[Collected data]

::::::

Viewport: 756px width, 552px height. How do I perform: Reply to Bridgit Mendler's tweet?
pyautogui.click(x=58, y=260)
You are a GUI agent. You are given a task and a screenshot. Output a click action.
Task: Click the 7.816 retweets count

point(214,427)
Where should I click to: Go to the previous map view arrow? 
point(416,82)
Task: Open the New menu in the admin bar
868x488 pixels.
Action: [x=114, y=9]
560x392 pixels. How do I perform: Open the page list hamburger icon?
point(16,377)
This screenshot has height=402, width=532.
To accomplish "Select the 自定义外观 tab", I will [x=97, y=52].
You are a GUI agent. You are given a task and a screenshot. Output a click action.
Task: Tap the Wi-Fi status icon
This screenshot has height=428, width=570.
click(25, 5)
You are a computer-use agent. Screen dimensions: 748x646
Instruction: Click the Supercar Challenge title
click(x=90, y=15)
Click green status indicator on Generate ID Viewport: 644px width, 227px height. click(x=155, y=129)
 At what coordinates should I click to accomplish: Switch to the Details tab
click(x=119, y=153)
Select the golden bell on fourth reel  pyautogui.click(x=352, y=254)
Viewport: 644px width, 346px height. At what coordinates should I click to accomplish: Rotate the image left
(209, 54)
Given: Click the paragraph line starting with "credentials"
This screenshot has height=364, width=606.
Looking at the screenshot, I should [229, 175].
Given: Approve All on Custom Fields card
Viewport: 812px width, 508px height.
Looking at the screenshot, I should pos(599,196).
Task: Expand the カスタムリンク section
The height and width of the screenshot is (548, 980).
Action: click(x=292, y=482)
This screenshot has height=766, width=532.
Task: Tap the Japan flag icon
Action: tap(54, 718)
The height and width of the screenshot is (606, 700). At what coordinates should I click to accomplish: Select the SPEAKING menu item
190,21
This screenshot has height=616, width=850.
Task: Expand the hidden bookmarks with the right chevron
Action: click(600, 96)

::::::

Work item
Copy each entry exactly, leaving every line as it is.

Written reply
Viewport: 756px width, 552px height. How do I perform: Reply to Bridgit Mendler's tweet?
pyautogui.click(x=58, y=260)
You are a GUI agent. You are given a task and a screenshot. Output a click action.
Task: Click the 7.816 retweets count

point(214,427)
Where should I click to: Go to the previous map view arrow? 
point(416,82)
Task: Open the New menu in the admin bar
868x488 pixels.
Action: [x=114, y=9]
560x392 pixels. How do I perform: Open the page list hamburger icon?
point(16,377)
This screenshot has height=402, width=532.
To accomplish "Select the 自定义外观 tab", I will [x=97, y=52].
You are a GUI agent. You are given a task and a screenshot. Output a click action.
Task: Tap the Wi-Fi status icon
This screenshot has height=428, width=570.
click(25, 5)
You are a computer-use agent. Screen dimensions: 748x646
Instruction: Click the Supercar Challenge title
click(x=90, y=15)
Click green status indicator on Generate ID Viewport: 644px width, 227px height. click(x=155, y=129)
 At what coordinates should I click to accomplish: Switch to the Details tab
click(x=119, y=153)
Select the golden bell on fourth reel  pyautogui.click(x=352, y=254)
Viewport: 644px width, 346px height. At what coordinates should I click to accomplish: Rotate the image left
(209, 54)
Given: Click the paragraph line starting with "credentials"
This screenshot has height=364, width=606.
Looking at the screenshot, I should [229, 175].
Given: Approve All on Custom Fields card
Viewport: 812px width, 508px height.
Looking at the screenshot, I should pos(599,196).
Task: Expand the カスタムリンク section
The height and width of the screenshot is (548, 980).
Action: click(x=292, y=482)
This screenshot has height=766, width=532.
Task: Tap the Japan flag icon
Action: tap(54, 718)
The height and width of the screenshot is (606, 700). At what coordinates should I click to accomplish: Select the SPEAKING menu item
190,21
This screenshot has height=616, width=850.
Task: Expand the hidden bookmarks with the right chevron
Action: click(600, 96)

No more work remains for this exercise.